**BAGIAN LATIHAN**:
(a) Ketik ulang bagian teks tentang Abu Bakar Al-Kattani mulai dari "Abu Bakar dan" dan berakhir pada "orang tua itu.", tanpa mengubah satu huruf pun.
(b) Jawablah pertanyaan berikut berdasarkan teks tentang Abu Bakar Al-Kattani, dan tandai setiap jawaban dengan nomor yang sama.
(i) Di kota mana Abu Bakar Al-Kattani lahir?
(ii) Berapa tahun ia duduk berdzikir di bawah air mancur di dalam Masjidil Haram?
(iii) Gerbang apa yang sedang ia lewati ketika seorang tua menghampirinya?

Abu Bakar Al-Kattani - Si Pelita Masjidil Haram

Abu Bakar Muhammad bin Ali bin Ja'far Al-Kattani lahir di Baghdad. Setelah beranjak dewasa, ia menunaikan ibadah haji ke Mekkah lalu menetap di sana hingga wafatnya pada tahun 322 H/934 M. Abu Bakar Al-Kattani merupakan salah seorang anggota dari keluarga Imam Junaid, seorang sufi yang termashyur.

Abu Bakar Al-Kattani mendapat julukan "Pelita Masjidil Haram", karena ia menetap di kota Mekkah hingga wafatnya. Selama itu pula, setiap malam, waktunya diisi dengan shalat malam dan membaca Al-Qur'an sampai khatam. Bahkan, ketika thawaf di Ka'bah misalnya, ia bisa membaca 20.000 ayat. Yang mengherankan banyak orang, selama 30 tahun, Abu Bakar duduk sambil berdzikir di bawah air mancur di dalam Masjidil Haram. Itulah keperkasaan Abu Bakar Al-Kattani yang tahan tidak tidur sepanjang malam dan bersuci (berwudhu) hanya sekali dalam sehari semalam karena selalu menjaga kesuciannya.

Abu Bakar dan Khidir
Pada suatu hari, ketika Abu Bakar Al-Kattani sedang melewati gerbang Batu Syaibah, ada seorang tua berwajah cerah berseri-seri mengenakan sebuah jubah yang anggun menghampirinya. Saat itu, Abu Bakar Al-Kattani sedang berdiri dengan kepala tertunduk. Setelah saling mengucap salam, orang tua itu berkata, "Mengapa engkau tidak pergi ke Maqam Ibrahim? Seorang guru besar telah datang dan ia sedang menyampaikan hadis-hadis yang mulia. Marilah kita ke sana untuk mendengarkan kata-katanya!"

"Siapa perawi dari hadis-hadis yang dikhotbahkannya itu?", tanya Abu Bakar Al-Kattani,

"Dari Abdullah bin Ma'mar, dari Zhuhri, dari Abu Hurairah, dan dari Muhammad", jawab orang tua itu.

"Sebuah rantaian para perawi yang panjang," kata Abu Bakar Al-Kattani, "Segala sesuatu yang mereka sampaikan melalui rantaian panjang para perawi di tempat itu, dapat kita dengarkan secara langsung
di tempat ini",

"Melalui siapakah engkau mendengar?", tanya orang tua itu

"Hatiku menyampaikannya kepadaku langsung dari Allah", jawab Abu Bakar Al-Kattani.

"Apa kata-katarnu itu dapat dibuktikan?", tanya orang tua itu lagi.

**DATA YANG DITAMPILKAN**:
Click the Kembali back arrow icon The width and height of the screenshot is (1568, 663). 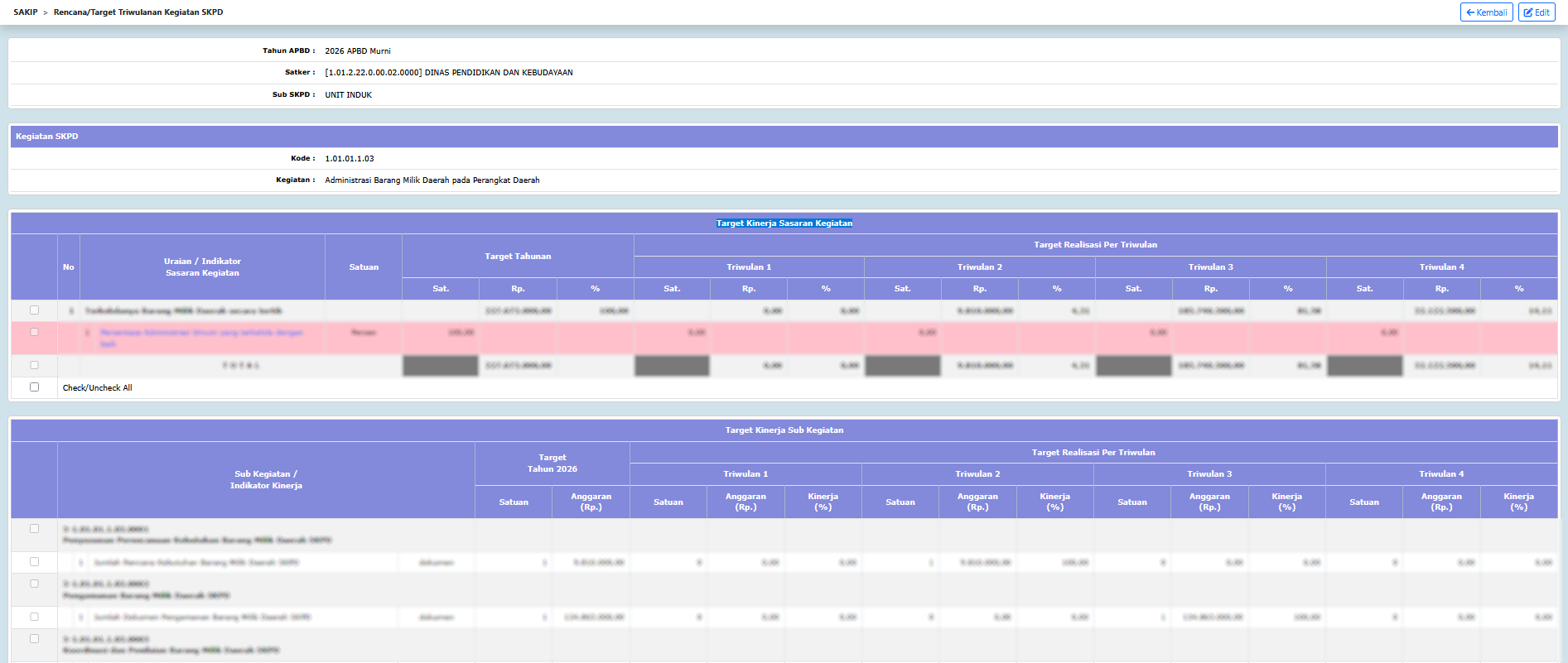point(1470,12)
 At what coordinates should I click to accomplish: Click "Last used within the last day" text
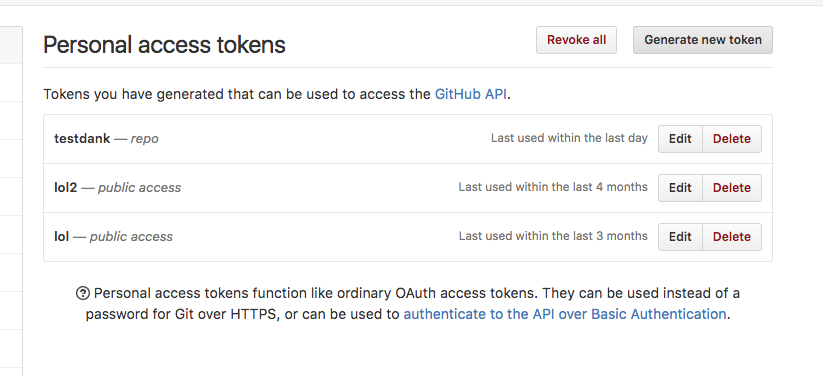coord(569,138)
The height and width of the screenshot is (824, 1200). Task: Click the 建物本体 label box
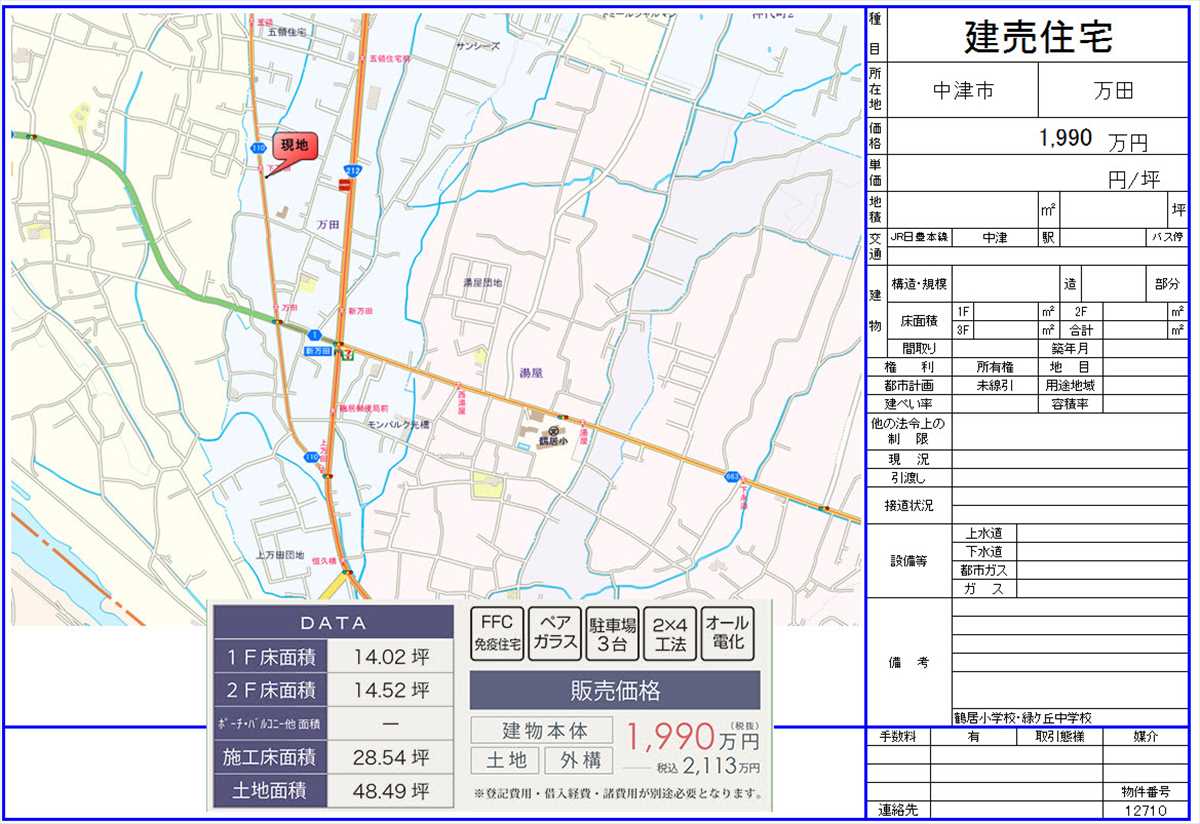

**JAWABAN BERURUTAN**:
(a)
Abu Bakar dan Khidir
Pada suatu hari, ketika Abu Bakar Al-Kattani sedang melewati gerbang Batu Syaibah, ada seorang tua berwajah cerah berseri-seri mengenakan sebuah jubah yang anggun menghampirinya. Saat itu, Abu Bakar Al-Kattani sedang berdiri dengan kepala tertunduk. Setelah saling mengucap salam, orang tua itu berkata, "Mengapa engkau tidak pergi ke Maqam Ibrahim? Seorang guru besar telah datang dan ia sedang menyampaikan hadis-hadis yang mulia. Marilah kita ke sana untuk mendengarkan kata-katanya!"

"Siapa perawi dari hadis-hadis yang dikhotbahkannya itu?", tanya Abu Bakar Al-Kattani,

"Dari Abdullah bin Ma'mar, dari Zhuhri, dari Abu Hurairah, dan dari Muhammad", jawab orang tua itu.

(b)
(i) Ia lahir di Baghdad.
(ii) Ia duduk berdzikir di sana selama 30 tahun.
(iii) Ia sedang melewati gerbang Batu Syaibah.